In July 1717 two men were tried at the Old Bailey on charges of theft from Rebow's London home. His footman, James Owen, was convicted of the theft of books, gold and silver lace, cloth coats, money and other goods on 1 June, sentenced to death and executed. A relative, who is recorded variously under the names Elizabeth Crawley, Rebecca Alston and Rebecca Crawley in the court records, pled not guilty to buying and receiving stolen goods, but after being held in prison for six months changed her plea as a result of her landlord seizing her goods, evicting her husband and children, and not having sufficient resources to stage her defence. Another man, John Cook, was proved to have stolen a silver sugar dish, a diamond ring, a silver salver and other goods in January, but was discharged as a result of the Act of Grace introduced by George I after the offence was committed.
Death and legacy
In December 1714, Rebow had been seriously ill and thought "like to die", but survived to live for over a decade longer.

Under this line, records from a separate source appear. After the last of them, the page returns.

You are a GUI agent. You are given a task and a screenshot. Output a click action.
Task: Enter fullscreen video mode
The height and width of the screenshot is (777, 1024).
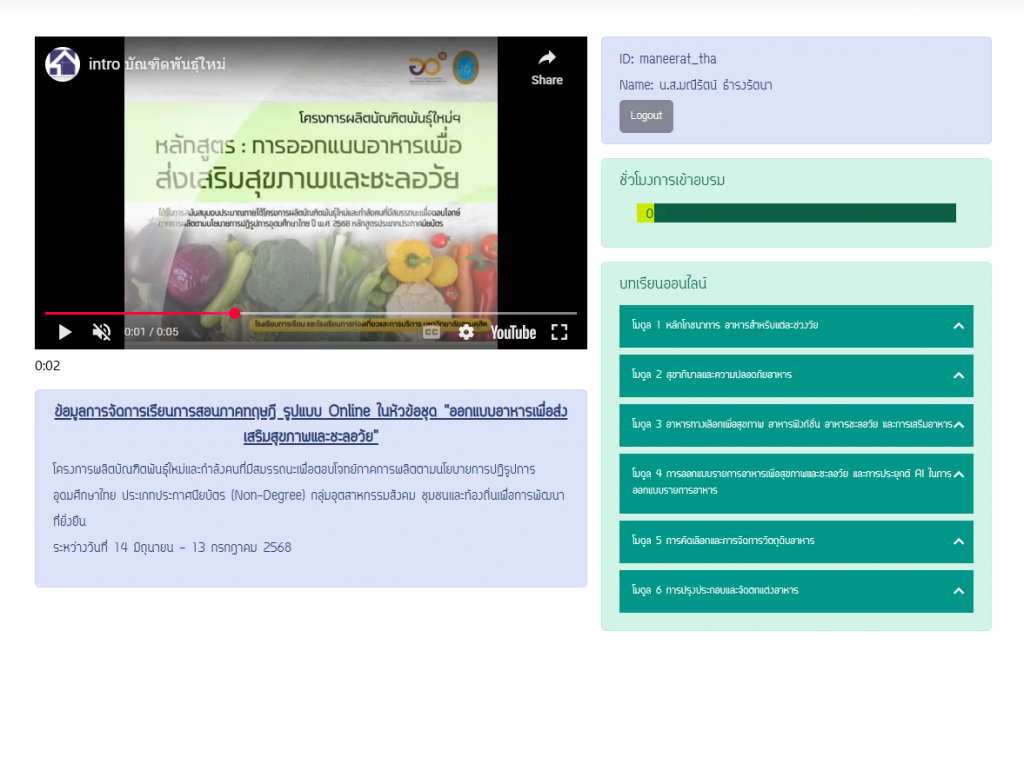[560, 332]
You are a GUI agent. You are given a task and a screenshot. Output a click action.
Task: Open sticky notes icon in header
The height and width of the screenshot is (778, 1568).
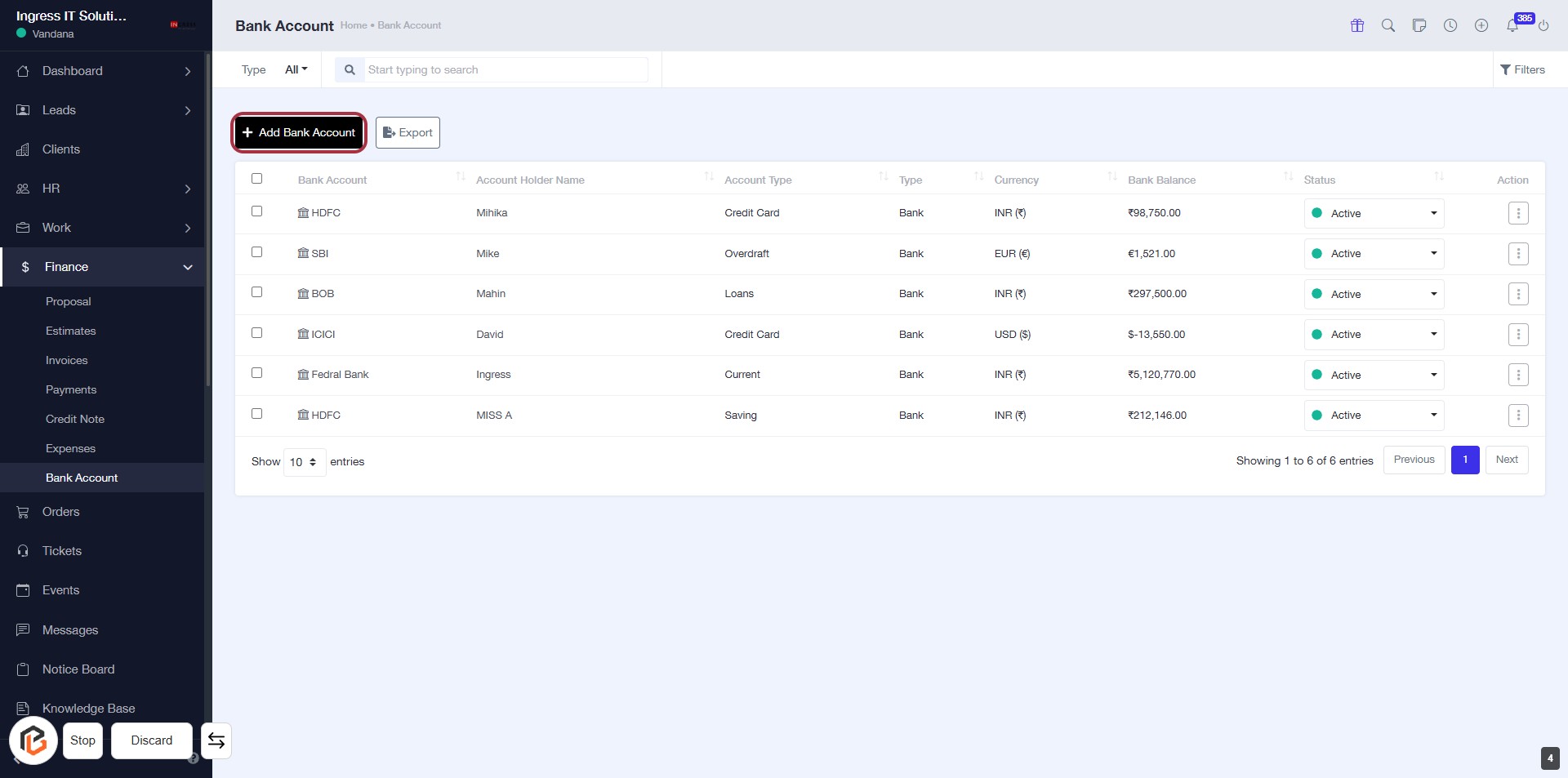(1419, 25)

He died on 19 September 1726 and is buried in St Mary-at-the-Walls in Colchester, where he is commemorated on the monument he had erected to his father. In his will he requested to be "privately buried" at about 11pm "without any funeral pomp".
Will
His son Lemyng Rebow having predeceased him, Rebow left most of his estate to the youngest of Lemyng's two sons, Isaac Lemyng Rebow. This included most of his landholdings in Essex, Kent, Suffolk and Middlesex, and a "great diamond ring". Charles Chamberlain Rebow (the elder of Lemyng's sons) was left only Colchester Castle (and, if certain conditions were met, some of the contents of Rebow's Colchester home) on account of his being a "disobedient and undutiful grandson". He left his daughter Susan, Lady Bacon his Pall Mall residence (on the condition that she paid his executors £300), her mother's diamond necklace and portrait and £2000 (in addition to her marriage portion of £8000). His other surviving daughter, Mary Thurston, was left her mother's pearl necklace, and her children Thomas, Joseph, Mary and Ann received £1000 each (Joseph's sum was increased from £600 in a codicil, subject to conditions). Other bequests included money for Colchester's Dutch Church, for the poor of the parish of St Mary-on-the-Walls and for the upkeep of his father's monument there.
Political dynasty
Three later members of the Rebow family went on to be MPs for Colchester. Two were direct descendants - his grandson Isaac Lemyng Rebow from 1734 to 1735 and his great-grandson Isaac Martin Rebow from 1755 to 1781. Under the terms of Sir Isaac Rebow's will, in the absence of male descendants, the husbands of female descendants had to adopt the surname Rebow in order to inherit the family estates. This was the case for John Gurdon Rebow (the husband of his great-great-great-granddaughter Mary Martin Slater Rebow), MP for Colchester from 1857 to 1859 and 1865 to 1870.